Es Él quien se conmovió ante la pérdida de su amigo Lázaro. ′Jesús lloró′ (Juan 11:35), dice el versículo más breve de la Biblia. Los que veían el dolor que sufría ante su ausencia, decían: ′Mirad cómo le amaba′ (v. 36). Algunos se preguntan si no podía haber hecho que Lázaro no muriera (v. 37), pero Jesús está ′profundamente conmovido′ (v. 38). Cristo nos muestra a un Dios que se compadece.

Fabre dice que Jesús nos muestra el primer cuerpo de la historia del arte. La esperanza cristiana es tremendamente física. No hay otra visión como la de Cristo de la vida después de la muerte: ′Yo soy la resurrección y la vida; el que cree en mí, aunque esté muerto vivirá. Y todo aquel que vive y cree en mí no morirá eternamente (Juan 11:25-26). Es Él quien ′quitó la muerte y sacó a luz la vida y la inmortalidad por el evangelio′ (2 Timoteo 1:10).

Su resurrección no es un renacimiento espiritual, sino una vuelta a la vida en un sentido físico. Nuestra esperanza no está en el mensaje de la resurrección, sino en el hecho mismo de que su cuerpo se levantó de los muertos. Por eso, ante el dolor y la confusión de Job, podemos decir con él: ′Yo sé que mi Redentor vive, y al fin se levantará sobre el polvo… Y después de deshecha esta mi piel, en mi carne he de ver a Dios′ (19:25-26)

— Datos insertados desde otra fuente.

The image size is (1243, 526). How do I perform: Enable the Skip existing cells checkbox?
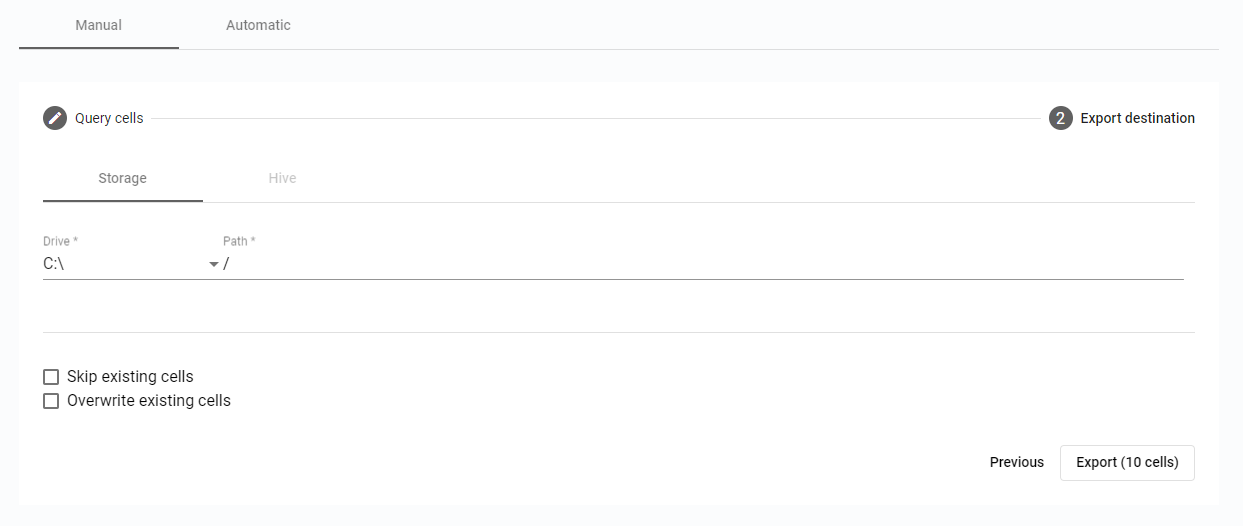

A veces sentimos una extraña ambivalencia ante la muerte. Es un hecho que nos deja perplejos, porque anhelamos la inmortalidad y la vida. Tenemos una vocación de permanencia. Pero por otro lado, deseamos que la muerte ponga punto final a nuestra existencia. Nos sentimos fracasados y experimentamos un desapego ante la vida, que viene de la mala conciencia de saber que no estamos preparados para la eternidad.

Nuestra esperanza no está sin embargo en nuestra buena vida, sino en la confesión de Marta ante la pregunta de Jesús: ′¿Crees esto?′ Ella responde: ′Sí, Señor; yo he creído que tú eres el Cristo, el Hijo de Dios que ha venido al mundo′ (Juan 11:27). El ha venido a salvar lo que se había perdido. En su piedad ′limpiará toda lágrima′ de nuestros ojos. Porque ′ya no habrá muerte, ni habrá más llanto, ni clamor, ni dolor′ (Apocalipsis 21:4). El es la vida que necesitamos.